Project description:Trypanosomes undergo extensive developmental changes during their complex life cycle. Crucial among these is the transition between slender and stumpy bloodstream forms and, thereafter, the differentiation from stumpy to tsetse-midgut procyclic forms. These developmental events are highly regulated, temporally reproducible and accompanied by expression changes mediated almost exclusively at the post-transcriptional level.In this study we have examined, by whole-genome microarray analysis, the mRNA abundance of genes in slender and stumpy forms of T.brucei AnTat1.1 cells, and also during their synchronous differentiation to procyclic forms. In total, five biological replicates representing the differentiation of matched parasite populations derived from five individual mouse infections were assayed, with RNAs being derived at key biological time points during the time course of their synchronous differentiation to procyclic forms.

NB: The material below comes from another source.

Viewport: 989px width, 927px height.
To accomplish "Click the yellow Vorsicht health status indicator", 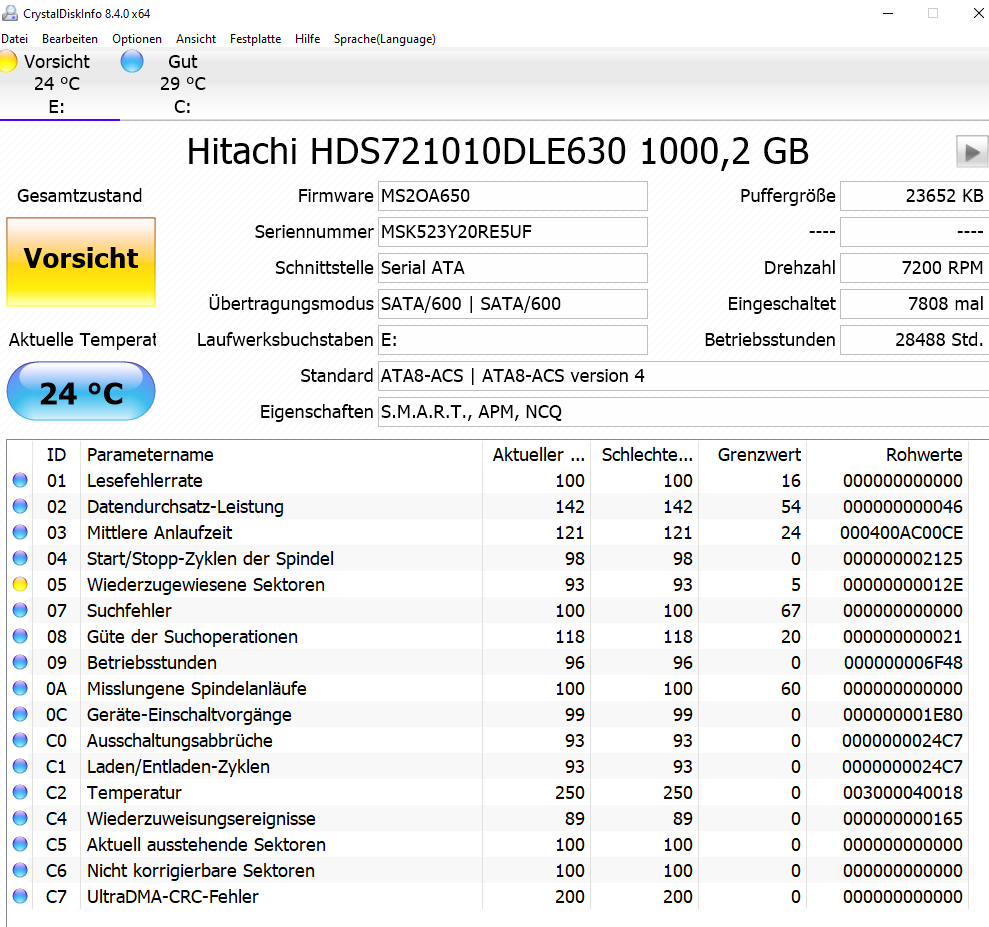I will coord(80,261).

Importantly, the biological context of these mRNA profiles was established by assaying the coincident cellular events in each population (surface antigen exchange, morphological restructuring, cell cycle re-entry), thereby linking the observed gene expression changes to the well-established framework of trypanosome differentiation.Using stringent statistical analysis and validation of the derived profiles against experimentally-predicted gene expression and phenotypic changes, we have established the profile of regulated gene expression during these important life-cycle transitions. The highly synchronous nature of differentiation between stumpy and procyclic forms also means that these studies of mRNA profiles are directly relevant to the changes in mRNA abundance within individual cells during this well-characterised developmental transition.